Perhaps the “strangeness” referenced here is an instructive, pedagogic sort of strangeness. We’re likely all familiar with the phenomenon of déja vu — the bizarre experience of feeling that something which you know is occurring for the first time has nonetheless occurred before. 

Yet the French language, in its infinite nuance, provides another useful term as well, jamais vu, meant to describe the opposite experience: feeling like something you have done many times is actually brand new. 

As a rabbi who never had a barmitzvah, and a Hebrew teacher who still teaches out of the book from which I learned only a decade ago, I can certainly relate to the estrangement that many of us feel from Judaism.
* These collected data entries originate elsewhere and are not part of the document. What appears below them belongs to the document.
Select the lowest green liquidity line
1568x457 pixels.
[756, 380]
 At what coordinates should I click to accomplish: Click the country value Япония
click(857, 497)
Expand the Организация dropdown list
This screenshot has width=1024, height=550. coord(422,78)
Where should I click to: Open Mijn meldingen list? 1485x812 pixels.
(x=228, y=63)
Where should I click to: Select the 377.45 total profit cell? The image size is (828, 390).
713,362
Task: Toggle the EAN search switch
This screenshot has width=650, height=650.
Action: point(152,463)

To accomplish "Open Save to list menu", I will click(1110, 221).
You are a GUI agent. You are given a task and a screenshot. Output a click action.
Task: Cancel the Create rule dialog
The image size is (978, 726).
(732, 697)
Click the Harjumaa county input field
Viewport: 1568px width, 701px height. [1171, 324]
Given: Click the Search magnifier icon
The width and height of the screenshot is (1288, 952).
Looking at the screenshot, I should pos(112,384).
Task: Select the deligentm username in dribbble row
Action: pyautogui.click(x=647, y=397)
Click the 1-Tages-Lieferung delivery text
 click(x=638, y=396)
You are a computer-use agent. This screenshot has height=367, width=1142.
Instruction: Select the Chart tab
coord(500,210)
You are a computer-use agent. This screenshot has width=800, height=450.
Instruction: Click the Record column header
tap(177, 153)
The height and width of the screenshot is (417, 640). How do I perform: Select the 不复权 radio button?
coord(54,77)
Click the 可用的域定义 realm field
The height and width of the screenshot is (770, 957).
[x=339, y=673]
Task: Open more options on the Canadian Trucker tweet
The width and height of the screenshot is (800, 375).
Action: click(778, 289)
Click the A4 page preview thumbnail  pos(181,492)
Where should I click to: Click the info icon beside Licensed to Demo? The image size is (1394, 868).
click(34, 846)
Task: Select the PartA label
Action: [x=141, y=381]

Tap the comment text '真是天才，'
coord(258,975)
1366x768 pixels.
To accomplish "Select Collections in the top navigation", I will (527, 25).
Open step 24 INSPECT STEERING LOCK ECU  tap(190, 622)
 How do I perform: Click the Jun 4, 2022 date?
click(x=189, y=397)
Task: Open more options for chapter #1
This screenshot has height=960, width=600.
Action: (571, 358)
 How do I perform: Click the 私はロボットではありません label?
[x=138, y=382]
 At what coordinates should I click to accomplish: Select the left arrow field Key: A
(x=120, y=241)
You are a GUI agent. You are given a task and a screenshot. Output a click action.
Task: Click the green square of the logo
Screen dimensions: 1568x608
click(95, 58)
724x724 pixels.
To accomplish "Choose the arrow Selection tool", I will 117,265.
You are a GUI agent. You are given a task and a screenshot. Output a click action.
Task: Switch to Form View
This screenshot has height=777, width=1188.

But I think the lesson that we all should learn from Moses’s repeated identification of his own alienation is that the “strangeness” these patriarchs describe is not a negative, but a positive. 

Perhaps to proclaim ger hayyiti is to affirm that spiritual life is about trying to stimulate and achieve a feeling of jamais vu — trying to make things which we do by rote and routine feel new. 

Perhaps we must continually and purposefully re-estrange ourselves, so that we can experience Jewish life from the outside and view it with fresh eyes and new perspectives. May we all find a way to experience the jamais vu in our Jewish life, so that it feels new every day.